Advantageously, the treatment of a base iron with pure magnesium occurs. Due to the high magnesium activity (100% magnesium), a very high degree of desulfurization is achieved with a residual sulfur content of approx. 0.005%. The reaction products are almost completely separated by the intense stirring effect of magnesium, which is vaporized at the bottom of the melt.

The remaining few reaction products are characterized by a high basicity with only low levels of easily reducible oxides such. As SiO ₂ , FeO, etc. from. Such a melt behaves advantageously when standing and keeping warm, since the deposition of slag products is omitted and the magnesium content remains constant from the beginning. Thus, magnesium losses are minimal, and in well-sealed furnaces, the iron remains usable for a long time.

Due to the extremely low residual sulfur content of the melt and the highly basic reaction products, which contain almost no readily magnesium-reducible oxides, a very low decay of magnesium can be achieved, namely in the range between 0.003 and 0.005 wt .-% / h.

A precise adjustment of the residual magnesium content and the casting temperature is also easily possible.

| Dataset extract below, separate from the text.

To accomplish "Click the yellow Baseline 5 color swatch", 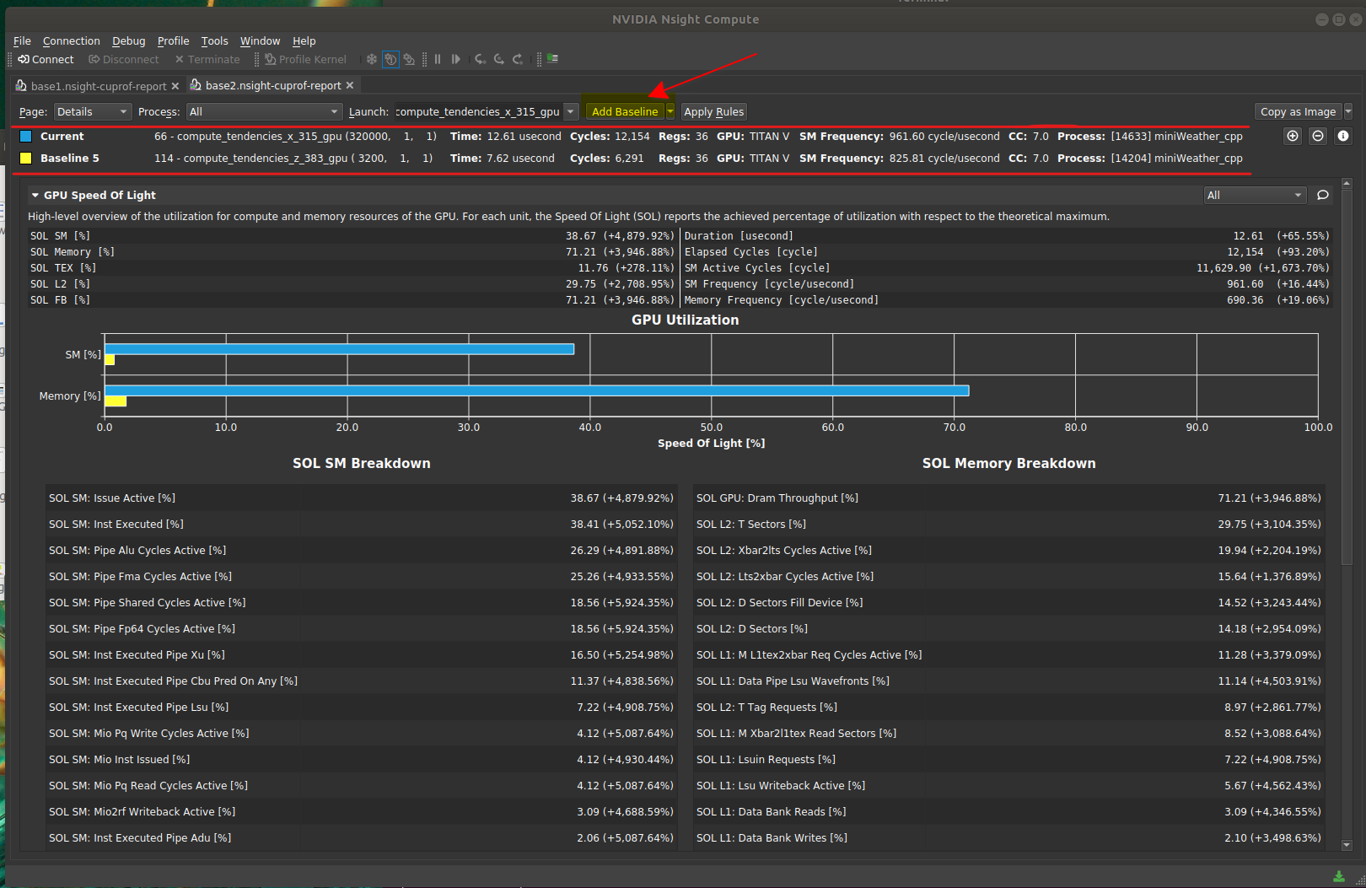I will [25, 158].
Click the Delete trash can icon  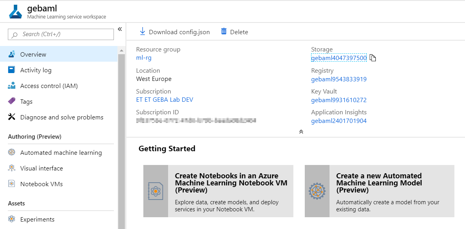[x=224, y=31]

The durability of the refractory lining of the top furnace can be considerably extended in this way, as well as the inductor troughs.

embodiment

The following exemplary embodiments are intended to illustrate the method according to the invention.

Example 1:

In connection with a 5t converter and a 16t holding furnace with inert gas atmosphere N ₂ , an amount of iron of 120000t was enforced. The starting sulfur amount of the melt was 0.10 wt%, after treatment in the converter with 2kg magnesium / t, a residual magnesium content of 0.045 to 0.055 wt% was measured, the final sulfur content was 0.004 to 0.006%. A magnesium fade of 0.004% per hour was noted. The amount of slag removed from the oven was 50kg per day, ie about 0.13kg / t iron. The durability of the refractory lining of the furnace could be extended only two years, that of the inductor to one year.

Example 2:

In a system with a 3.5t converter and a 10t holding furnace with inert gas atmosphere N ₂ , the following values were measured at a rate of 200001:

Residual magnesium content = 0.045 to 0.050%,

Sulfur end content = 0.004%.

The durability of the refractory lining was one year, the magnesium fading was 0.004% / h. It was treated with 1.2 kg Mg / t in the converter.

Example 3:

In a system with a 2t converter and a 8t holding furnace, cast iron with vermicular graphite was produced. The residual magnesium content in the oven was 0.015 to 0.040%. Inoculated with 0.015% sulfur in the form of FeS in the pouring stream. The vermicular graphite cast iron showed more than 80% of vermicular graphite form.

Claims (5)

Invention claim: Anspruch [en] A method of keeping inductor channels, inlet and outlet channels and the like of deposits, in the production of a magnesium-treated cast iron melt in a casting process, characterized in that a magnesium treatment of the molten cast iron with pure magnesium is carried out and simultaneously by evaporation of additional magnesium, not consumed for magnesium treatment, the molten cast iron is freed from suspended high basic reaction products (MgO, CaO, Al ₂ O 3, FeO, MgS). 2. The method according to item 1, characterized in that the magnesium treatment and the flushing or cleaning are carried out in the same container. 3. The method according to item 1 and 2, characterized in that the magnesium treatment and the cleaning done with the same magnesium deposit. 4. Apparatus for carrying out the method according to item 2, characterized in that the device is a converter. 5. Apparatus for carrying out the method according to the items 1 to 3, characterized in that the converter has a connected tapping furnace.